Rained last night, but nothing big.
The bills I read all seem to specifically deem machineguns illegal.
Personally, I don't see anything wrong with people owning grenades, mortars, claymores, machineguns..... etc.
these HK semi auto finger pointers were popular in my crowd back in their day 30 years ago
the P70Z may have been the most user unfriendly semi-autopistol ever made in Germany
nowadays most semi-autopistols are blockier like Glocks...sadly just from a arms fashion point of view
after 99 years there is still only one in my view that stands at the top...in whatever form...it all goes back to Moses Browning...no one has beat that feel yet
for my taste anyhow
except in smaller ankle holster calibers where I do like Bond type pistols like older Steyrs, Sigs and Walthers
Big rain here......headed east down I 40 now....on to Wardaddy’s arena !
I like the KISS principal regarding every day carry firearms.....carried a SW Model 13, round butt 3 inch barrel for a few decades due it’s simplicity and reliability. Now I just stuff a Glock with a empty chamber and full magazine into my waistband, cavalry-meskin mode with a spare mag or 3 in a IWB pouch.
Combat Tupperware is reliable, dehorned / melted pretty good from the factory so I stick with that now....
A Elishewitz Phantom folder and a E2DL Surefire round out my self defense goodies these days.....may add more for road trips but I figure the ballistic coefficient of a 4x4 truck doing 70 is better that a pistol pill any day....let the insurance company clean up the oooops !
I like skinny guns too, like 1911s or my CZ-52.
But I like high cap double-stack mag “blocky” guns even better.
For me, more bullets beats slimness.
What a pitiful country the English live in....
well over $2,000 for factory nickel (they made them) with three magazines
Believe it or not, somewhere on this earth there are two 45 auto prototype P-7 M-13s.
I cant imagine how big of a grip such a pistol would have to have.
Only six ever made, and the manufacturer owns them all.
It was fashionable for a while well before ‘91.
Neither do I, and I wouldn't care if my next-door neighbor or across the street owned one or all of them. I'd only have a problem if something is pointed towards my home.
All I know is I’d like one
A Rat Legislator in Ca is trying to ban Open Carry. I only heard the story once on the radio thew other day.

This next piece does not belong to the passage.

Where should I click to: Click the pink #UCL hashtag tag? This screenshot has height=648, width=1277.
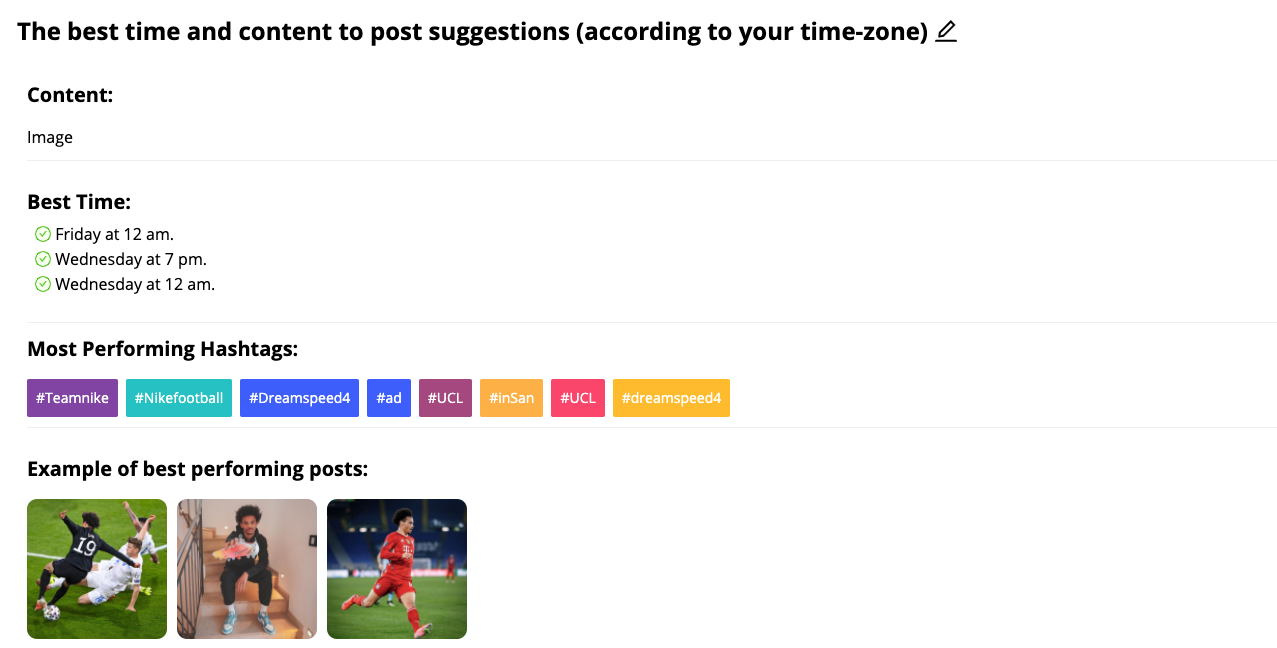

One of his points was that someone could grab the gun out of the Holster of the person carrying it and use it to shoot people. The irony is that the Open Carry Law currently prohibits the gun from being loaded. You can have the magazine on you, but not in the gun.
This is in reaction to Starbucks not declaring itself a Gun Free Zone. I guess the Libtard Coffee Party folks are in fear of their lives when confronting a Law Abiding Citizen exercising their God Given Constitutional Rights while ordering a Grande Mocha.
If there’s one thing the Germans do know how to do well, its make guns.
Magazine safety[disconnect] Uh, gee, what's that? Mine is supposed to have one of those thingies?? I'm not sure. I guess someone snuck into my house and stole mine.
While that indeed should be the case, understand that on the scale of things the feds get wound up about, post-’86 full-auto is very close to the top of the list. While some states are looking for a fight over sovereignty, they don’t want it to be _that_ fight.